Portugal dispõe de um parcelário actualizado – os famosos P1 e P3 – que apenas pode ser usado para fins de subsídios e políticas agrícola que, no entanto, poderia facilitar, e acelerar, a construção de num cadastro fundiário actualizado. Hão-de o quer fazer de raiz, com equipamentos de ponta que falham à primeira corrente ar, e o dinheiro faltará a meio do processo. Entretanto, entre 1/4 e 1/3 das propriedades está registada em nome de defuntos. E o Estado, para se financiar, aumenta os impostos a quem trabalha e despreza uma enorme fonte de renda que é a propriedade rural, e ao omiti-la impede uma regeneração da produção de riqueza no mundo rural.
A história que nos contas é muito interessante; não a conhecia. O receio dos terratenentes alentejanos antes de 74 é o mesmo que explicará o insucesso dos bancos de terras que a Srª Ministra da Agricultura, pelos vistos, pretende desenvolver. Qual é o proprietário que está bem na vida, professor universitário, funcionário público ou com uma profissão liberal bem remunerada, que se arrisca a dizer o que tem e a expor-se às volatilidades intrínsecas das políticas?
Não é a primeira vez que o Luís Lavoura defende que o abandono das terras [agrícolas] se deve ao facto de ninguém as querer trabalhar. É verdade, não se cultivam porque não dão lucro. Mas não dão lucro porque são pequenas, encravadas e caras. Há muita gente com capital com vontade de investir em terra e fazer agricultura, nos sítios mais remotos até.
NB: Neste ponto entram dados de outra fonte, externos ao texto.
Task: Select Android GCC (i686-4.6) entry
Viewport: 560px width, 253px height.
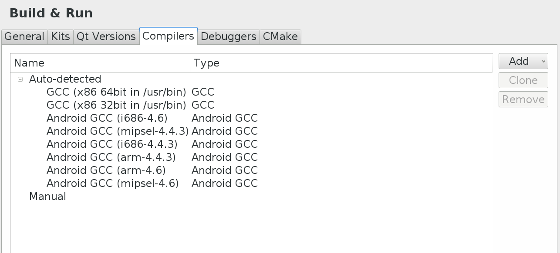Action: (107, 118)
Criem-se condições para isso.
É preciso entender que a estrutura da propriedade e as regras fiscais e civis actuais a ela dirigidas se referem a uma sociedade rural fechada ao exterior, auto-suficiente … que já não existe. Portanto, não se pode querer que tudo fique na mesma e que, mesmo assim, seja possível ter uma agricultura economicamente viável e socialmente satisfatória para quem a pratica (a desvalorização social da agricultura troca-se por dinheiro).
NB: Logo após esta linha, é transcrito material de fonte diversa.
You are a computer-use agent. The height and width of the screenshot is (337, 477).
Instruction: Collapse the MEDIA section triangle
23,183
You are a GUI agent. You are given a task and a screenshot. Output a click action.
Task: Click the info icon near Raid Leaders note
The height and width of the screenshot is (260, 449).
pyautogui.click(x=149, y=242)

As pessoas que mantêm actividades profissionais em nada relacionadas com a agricultura têm que ser desapossadas: “ a terra a quem a trabalha”. Manter umas courelas na aldeia sem as alugar ou lhes dar uso é, no fundo, um uso especulativo da terra porque o solo abandonado não perde qualidades, bem pelo contrário, fica mais fértil.
Não estou a ver o CDS a confrontar os seus próprios apoiantes e a facilitar o acesso à terra a quem a deseja trabalhar; vai ficar tudo na mesma.
Carlos,
Que o cadastro é uma coisa intrinsecamente boa como a estatística, estamos de acordo.
O que estou a propôr é a maneira inversa de o fazer: terra não trabalhada e que seja reclamada seja por quem fôr para a usar num projecto produtivo (onde incluo projectos de conservação que impliquem não gestão) é objecto de um edital e quem quiser que se chegue á frente a dizer que a terra é dele e as extremas são estas e aquelas. Ao Estado basta ter um funcionário por câmara municipal para ir com o dono e um GPS registar o que ele diz.
É um instante enquanto ficas com um cadastro, um monte de problemas e incongruências para resolver (mas muito menor que o que existe hoje) e libertas terra (mesmo que por períodos determinados no caso de susbsistirem dúvidas) para projectos reais de gestão.
Quanto aos baldios, para mim a coisa é simples: contas entregues todos os anos nas finanças e auditadas por um técnico oficial de contas. Sem isso não há gestão do baldio pelos compartes. Mesmo que fosse o Estado a suportar os custos dos técnicos oficiais de contas, o que ganhava era muito mais que o que gastava.